Tafaani Khan Section 009
March 26, 2018 Manuscript II
Our hypothesis in question was to test the PTC genotype and determined PTC phenotype of individuals in a large population. Our analysis led to an understanding of whether the determined genotypes accurately related to the expected PTC phenotypes. We tested for Hardy-Weinberg equilibrium. We performed PCR (to amplify the specific PTC locus) and a restriction digest that would cut the taster but not the non-taster allele (i.e. identify the polymorphism). The restricted PCR reaction, of each individual, was loaded onto an agarose gel. The fragments of each sample separated based on size, where the dye aided in visualization and the molecular weight markers served as references. We used multiple paper strips to differentiate between tasters/non tasters. If the PTC paper was bitter, then we were tasters, in contrast to those who were nontasters (no bitter taste evident).
We show that individuals in the population were homozygous tasters (Fig. 1, Lanes 5 and 7), homozygous non-tasters (Fig. 1, Lanes 3, 8, and 9), and heterozygous (Fig. 1, Lanes 1, 2, and 4). Overall, we saw correlation between PTC genotype and expected phenotype, with two non-correlation events. One individual was qq (non-taster genotype) with a taster phenotype (Table 1: Genotype determines phenotype). Another individual was pq (taster genotype) with a non-taster phenotype (Table 1: Genotype determines phenotype). We employed the Hardy-Weinberg equation to conclude if our population was under selective evolutionary pressure. The population is not in HWE (the population is evolving so the allele frequencies are changing). The observed genotypic frequencies, p= 0.61 and q= 0.39, deviate from the expected phenotypic frequencies, p= 0.64 and q= 0.36 (Table 1: Genotype determines phenotype). Thus, the frequency of p and q based on phenotypic analysis of the PTC allele does not correlate with the frequency of each based on molecular data. Assuming a random population follows Hardy Weinberg Equilibrium, allele frequency would be 50/50, which is not evident.
The determined genotypes corresponded to the expected phenotypes, except for two instances where determined genotype did not correspond to the phenotype. The overall population was not in Hardy Weinberg Equilibrium, as the allelic frequencies were not 50/50, as expected for a random mating population. As in the article, “Independent evolution of bitter-taste sensitivity in humans and chimpanzees”, chimpanzees and humans both possess apparent dominant and recessive ‘taster’ and ‘non-taster’ alleles at roughly equivalent frequencies. However, a “maximum-likelihood phylogeny revealed that TAS2R38 haplotypes in humans and chimpanzees form separate clades” (non-taster allele in each species is derived from an ancestral taster allele). This concept of haplotypes would explain the unique cases of the two individuals in our population. In “Positional Cloning of the Human Quantitative Trait Locus Underlying Taste Sensitivity to Phenylthiocarbamide”, haplotypes accounted for the detected variance in PTC sensitivity, where amino acid substitutions at different positions affected the relationship between PTC genotype/phenotype. For the individual who was homozygous recessive (qq) but could taste PTC, a possibility for this phenomenon is that FnuH1 restriction enzyme was not added. For the individual who was heterozygous (pq) and could not taste PTC, a possibility for this phenomenon is due to haplotypes (where all 3 SNPs (PAV) were not inherited to detect PTC). Another possibility is the restriction enzyme digest worked but there was genetic contamination (more of someone else’s DNA than themselves, which is easier to disrupt the gene).

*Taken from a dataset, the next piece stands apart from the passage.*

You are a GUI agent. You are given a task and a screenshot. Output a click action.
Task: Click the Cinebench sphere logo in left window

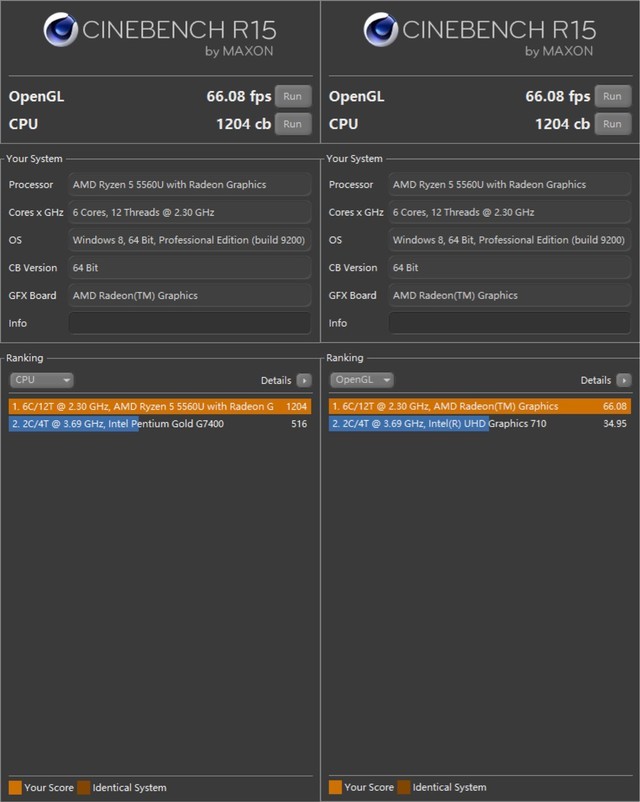(60, 30)
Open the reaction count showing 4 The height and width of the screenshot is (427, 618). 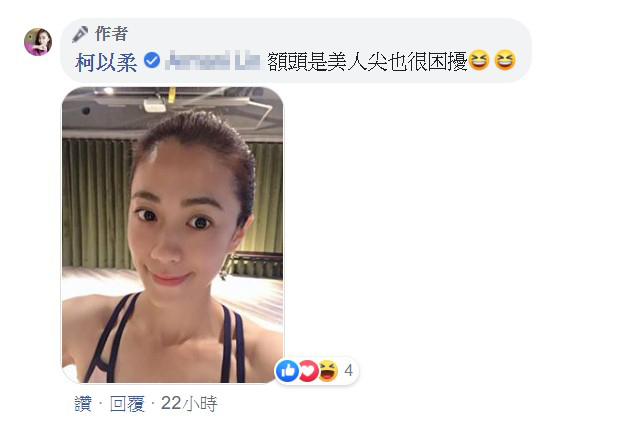[348, 371]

Substantial variation in taste sensitivity exists in humans, where phenotypic variation has an underlying genetic origin. Taster and non-taster alleles have been persistent in human populations, as detecting bitter substances is beneficial (identifying poisonous substances) just as not detecting bitter substances is beneficial (consuming nutritious foods). While the experiment ran successfully, it is important to use caution when adding the restriction enzymes, inserting the restricted PCR reaction in the gel lanes, and preventing genetic contamination. The haplotypes explain the bimodial distribution of PTC taste sensitivity, accounting for differing abilities to taste PTC (some more strongly than others). Overall, genetics is the driving force behind expected phenotypic expression; modifying genomic sequences provides great insight for the concept of forward genetics. Presently, we know that the ability to taste PTC (or not) is presented by a single gene that codes for a taste receptor on the tongue (TAS2R38) (i.e. bitter taste receptors are more concentrated on the sides of your tongue). Most importantly, the interesting nature of PTC and the study of gene-trait relatedness provided new understandings towards the central dogma of molecular biology.